------ Reading text

THE WALL STREET JOURNAL / CALIFORNIA

Critics Seek
More Control
Over ISO
By Marc Lifsher

08/09/2000
The Wall Street Journal
Page CA1
(Copyright © 2000, Dow Jones & Company, Inc.)
Some people want the California Independent System Operator to be a lot less
independent.
The Folsom-based nonprofit corporation, which acts as the traffic cop for the
state's electricity grid, has been a lightning rod for criticism during this
summer's power crisis. Though generally praised for keeping lights on in the
face of severe shortages of electricity, the ISO has come under fire for
failing to move more quickly to lower the maximum price it will pay
generators for emergency power to meet demand and prevent blackouts.
Pressure on the ISO has eased considerably since last week, when its
governing board voted to lower the cap on such same-day, emergency purchases
-- the only type of pricing it has the power to affect directly -- to $250 a
megawatt hour from $500. But the heat hasn't been turned off completely. Some
lawmakers still are calling for changes in the 26-member ISO board, which
includes people nominated by power generators, utilities, middlemen, and
commercial and residential customers, among others. The critics want to
streamline the board and make it more accountable to the state's elected
officials.
The ISO was created by the state's 1996 utility-deregulation act to transmit
electricity smoothly between generators and utilities. Lawmakers devised the
independent board as a way to give the various "stakeholders" -- generators,
utilities, middlemen, customers and environmentalists -- a say in how energy
is supplied. Members serve for up to three years.

------------

Challenge a | Present the records from the line containing "[Follow Us On Facebook] (51, 2498)" through the line containing "Company Info (100, 2537)" as a Markdown table with the columns Row and Entry, giving one row per line and leaving out blank lines.
The article and the records have nothing to do with each other.

------ Records

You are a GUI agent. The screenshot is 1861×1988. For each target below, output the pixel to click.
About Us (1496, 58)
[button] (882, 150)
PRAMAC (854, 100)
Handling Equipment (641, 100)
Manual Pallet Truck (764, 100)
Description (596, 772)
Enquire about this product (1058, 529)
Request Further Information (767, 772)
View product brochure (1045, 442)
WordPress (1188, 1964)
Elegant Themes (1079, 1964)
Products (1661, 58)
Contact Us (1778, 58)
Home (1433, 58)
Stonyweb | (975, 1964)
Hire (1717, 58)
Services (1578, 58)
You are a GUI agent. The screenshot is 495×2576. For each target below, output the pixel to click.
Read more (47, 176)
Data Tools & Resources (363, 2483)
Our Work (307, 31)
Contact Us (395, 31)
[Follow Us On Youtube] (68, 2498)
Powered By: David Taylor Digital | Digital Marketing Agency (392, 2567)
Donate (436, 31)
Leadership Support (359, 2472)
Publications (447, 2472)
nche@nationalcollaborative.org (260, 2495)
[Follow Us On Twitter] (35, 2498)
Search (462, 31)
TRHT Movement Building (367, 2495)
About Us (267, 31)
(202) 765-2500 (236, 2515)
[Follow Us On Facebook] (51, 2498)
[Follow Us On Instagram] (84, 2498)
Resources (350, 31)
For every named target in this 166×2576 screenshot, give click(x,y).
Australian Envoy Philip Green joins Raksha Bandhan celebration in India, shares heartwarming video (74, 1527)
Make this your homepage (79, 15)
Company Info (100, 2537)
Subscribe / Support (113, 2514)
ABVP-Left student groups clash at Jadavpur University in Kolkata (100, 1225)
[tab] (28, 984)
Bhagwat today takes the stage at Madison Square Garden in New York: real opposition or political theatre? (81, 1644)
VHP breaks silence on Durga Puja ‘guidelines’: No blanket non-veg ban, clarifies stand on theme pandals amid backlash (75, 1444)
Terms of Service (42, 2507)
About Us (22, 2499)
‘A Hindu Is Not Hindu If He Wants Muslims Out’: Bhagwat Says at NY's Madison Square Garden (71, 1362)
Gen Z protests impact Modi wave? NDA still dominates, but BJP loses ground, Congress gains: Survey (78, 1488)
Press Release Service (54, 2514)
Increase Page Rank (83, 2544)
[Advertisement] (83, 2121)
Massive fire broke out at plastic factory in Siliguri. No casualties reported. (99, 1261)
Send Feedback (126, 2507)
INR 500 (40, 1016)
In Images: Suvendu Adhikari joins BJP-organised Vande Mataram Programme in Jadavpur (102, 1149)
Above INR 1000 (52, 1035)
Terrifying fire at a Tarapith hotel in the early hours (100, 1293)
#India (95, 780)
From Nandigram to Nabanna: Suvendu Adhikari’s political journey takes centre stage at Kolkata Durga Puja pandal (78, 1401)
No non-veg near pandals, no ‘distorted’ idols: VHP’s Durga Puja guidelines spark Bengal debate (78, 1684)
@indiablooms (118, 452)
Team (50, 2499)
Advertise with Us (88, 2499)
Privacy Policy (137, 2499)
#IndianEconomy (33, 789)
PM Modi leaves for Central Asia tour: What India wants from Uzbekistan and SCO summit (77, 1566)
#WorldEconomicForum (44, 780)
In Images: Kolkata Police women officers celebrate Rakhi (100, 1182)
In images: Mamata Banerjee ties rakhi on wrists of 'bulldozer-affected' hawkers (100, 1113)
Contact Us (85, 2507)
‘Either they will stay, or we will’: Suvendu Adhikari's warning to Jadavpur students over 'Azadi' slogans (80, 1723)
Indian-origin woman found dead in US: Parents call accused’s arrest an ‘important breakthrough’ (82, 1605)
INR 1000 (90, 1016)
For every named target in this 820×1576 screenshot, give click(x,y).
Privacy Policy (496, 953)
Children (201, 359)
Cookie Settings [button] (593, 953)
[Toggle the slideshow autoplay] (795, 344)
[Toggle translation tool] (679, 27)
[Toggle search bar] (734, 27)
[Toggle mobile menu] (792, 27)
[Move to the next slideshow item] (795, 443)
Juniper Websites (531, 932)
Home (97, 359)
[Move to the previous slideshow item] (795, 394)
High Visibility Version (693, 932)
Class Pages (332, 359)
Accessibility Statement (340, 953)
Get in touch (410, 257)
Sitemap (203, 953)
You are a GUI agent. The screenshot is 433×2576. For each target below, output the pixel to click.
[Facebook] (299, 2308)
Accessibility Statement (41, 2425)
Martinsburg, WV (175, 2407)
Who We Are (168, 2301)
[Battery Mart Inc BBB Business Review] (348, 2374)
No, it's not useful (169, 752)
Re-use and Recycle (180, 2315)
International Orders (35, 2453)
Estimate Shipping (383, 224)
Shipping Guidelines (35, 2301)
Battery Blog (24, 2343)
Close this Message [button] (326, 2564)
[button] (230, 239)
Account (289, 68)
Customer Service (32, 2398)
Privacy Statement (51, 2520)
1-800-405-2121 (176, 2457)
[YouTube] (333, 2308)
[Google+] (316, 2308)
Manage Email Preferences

------------

Challenge b | Quote the whole article about the California ISO word for word.

Full solution a |
| Row | Entry |
|---|---|
| 1 | [Follow Us On Facebook] (51, 2498) |
| 2 | [Follow Us On Instagram] (84, 2498) |
| 3 | Resources (350, 31) |
| 4 | For every named target in this 166×2576 screenshot, give click(x,y). |
| 5 | Australian Envoy Philip Green joins Raksha Bandhan celebration in India, shares heartwarming video (74, 1527) |
| 6 | Make this your homepage (79, 15) |
| 7 | Company Info (100, 2537) |

Full solution b |
THE WALL STREET JOURNAL / CALIFORNIA

Critics Seek
More Control
Over ISO
By Marc Lifsher

08/09/2000
The Wall Street Journal
Page CA1
(Copyright © 2000, Dow Jones & Company, Inc.)
Some people want the California Independent System Operator to be a lot less
independent.
The Folsom-based nonprofit corporation, which acts as the traffic cop for the
state's electricity grid, has been a lightning rod for criticism during this
summer's power crisis. Though generally praised for keeping lights on in the
face of severe shortages of electricity, the ISO has come under fire for
failing to move more quickly to lower the maximum price it will pay
generators for emergency power to meet demand and prevent blackouts.
Pressure on the ISO has eased considerably since last week, when its
governing board voted to lower the cap on such same-day, emergency purchases
-- the only type of pricing it has the power to affect directly -- to $250 a
megawatt hour from $500. But the heat hasn't been turned off completely. Some
lawmakers still are calling for changes in the 26-member ISO board, which
includes people nominated by power generators, utilities, middlemen, and
commercial and residential customers, among others. The critics want to
streamline the board and make it more accountable to the state's elected
officials.
The ISO was created by the state's 1996 utility-deregulation act to transmit
electricity smoothly between generators and utilities. Lawmakers devised the
independent board as a way to give the various "stakeholders" -- generators,
utilities, middlemen, customers and environmentalists -- a say in how energy
is supplied. Members serve for up to three years.